→ EXERCISE GOAL
Output the stored data entries below as a two-column CSV with the headers text and answer, one row for each line. Put the line's text and its answer each in one quoted field, turn line breaks into spaces, and omit the pictures.

→ Stored data entries

(begin)

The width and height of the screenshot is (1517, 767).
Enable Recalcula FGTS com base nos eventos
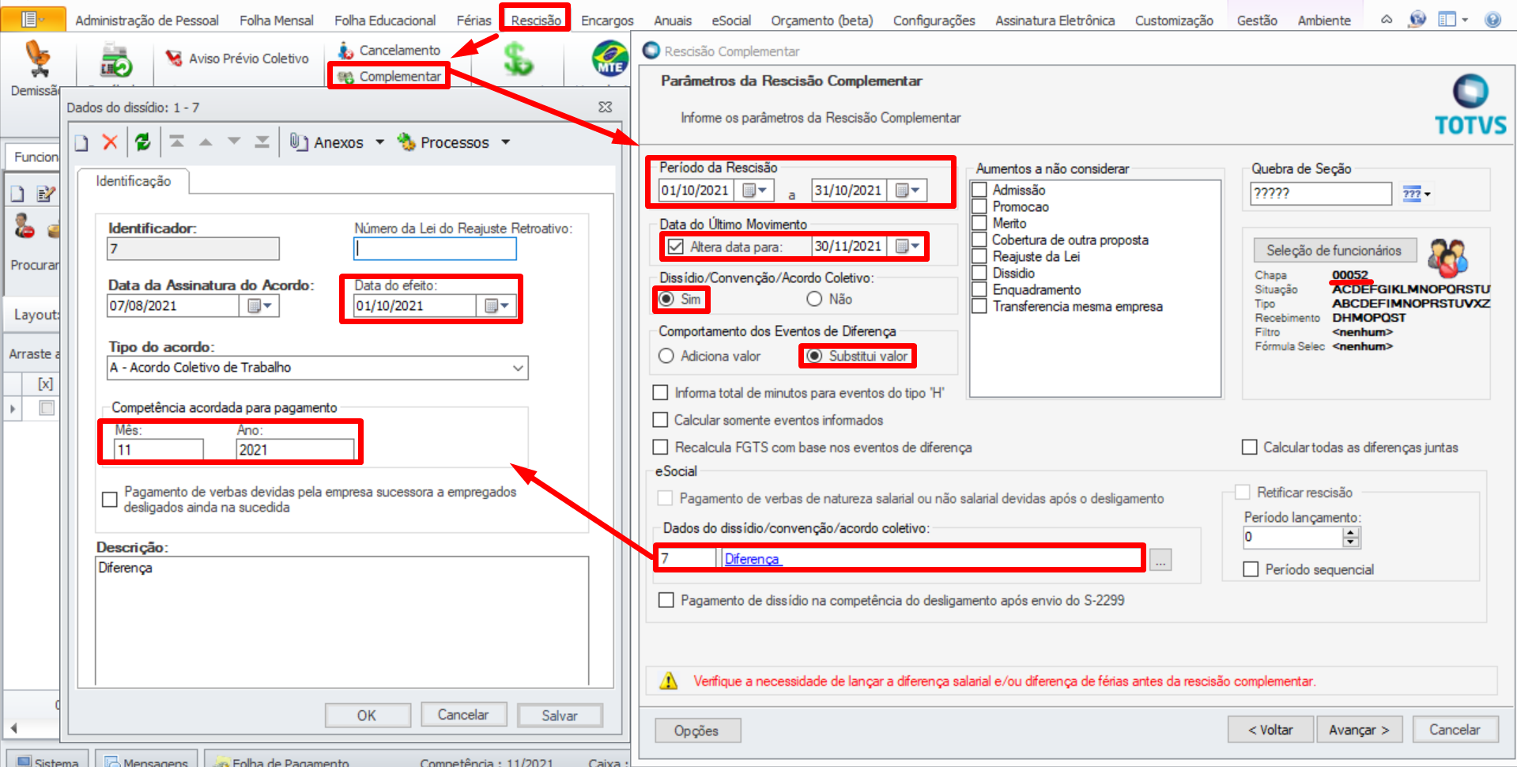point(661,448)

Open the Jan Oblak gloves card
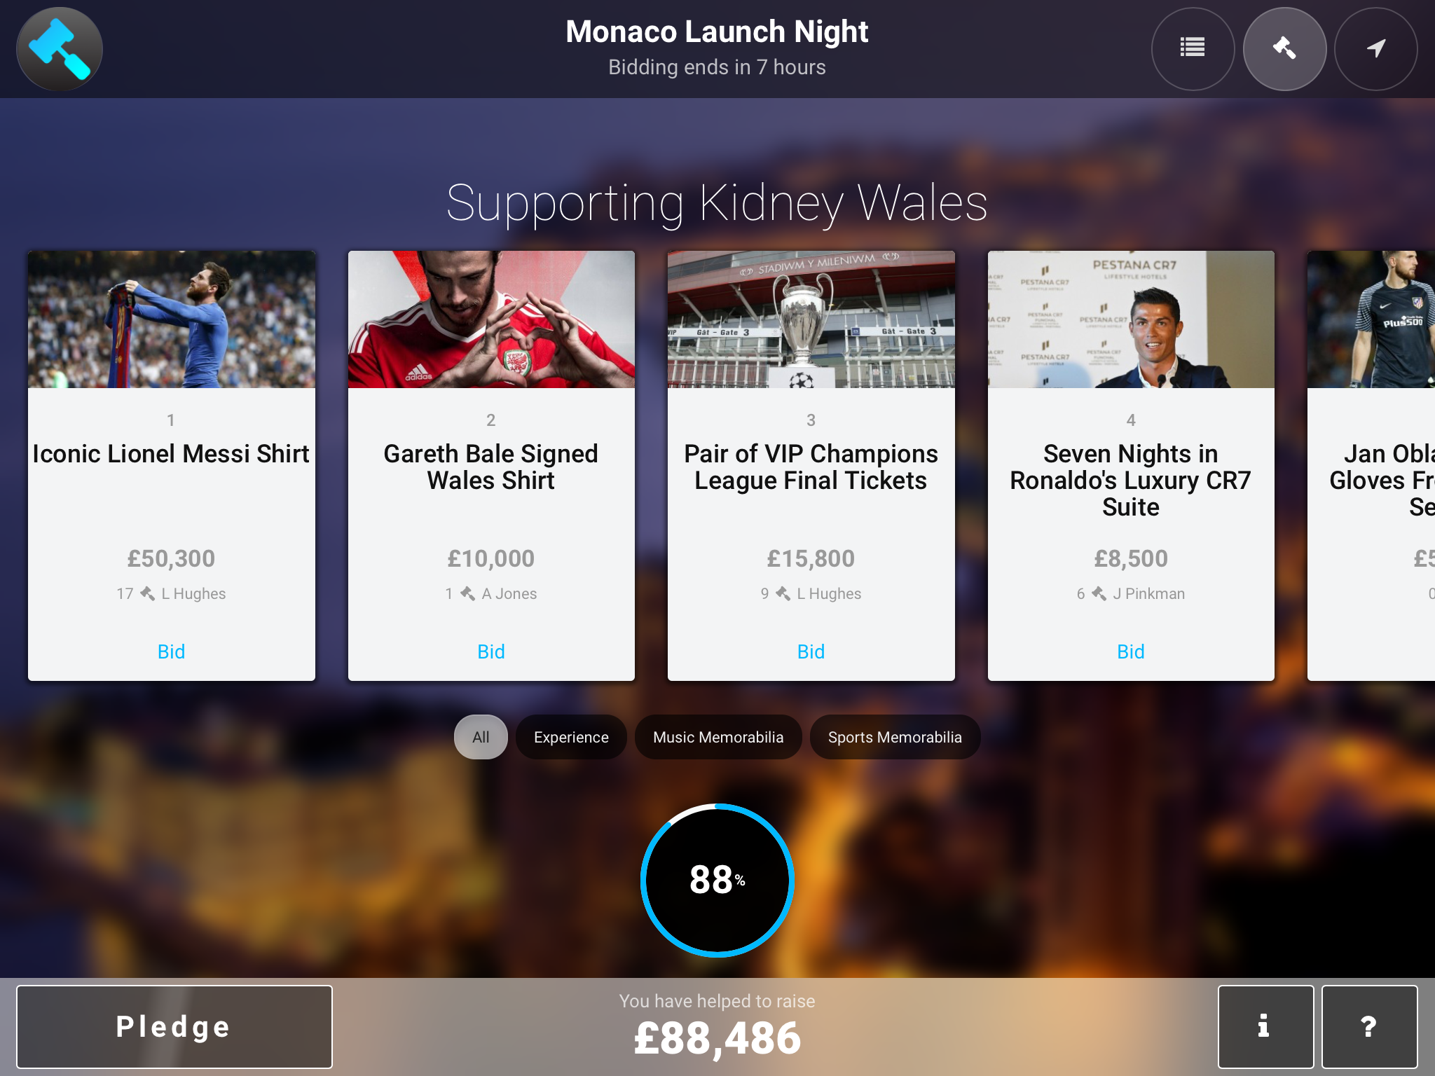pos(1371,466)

(end)

→ FINAL RESULT
text,answer
"The width and height of the screenshot is (1517, 767). Enable Recalcula FGTS com base nos eventos","point(661,448)"
"Open the Jan Oblak gloves card","pos(1371,466)"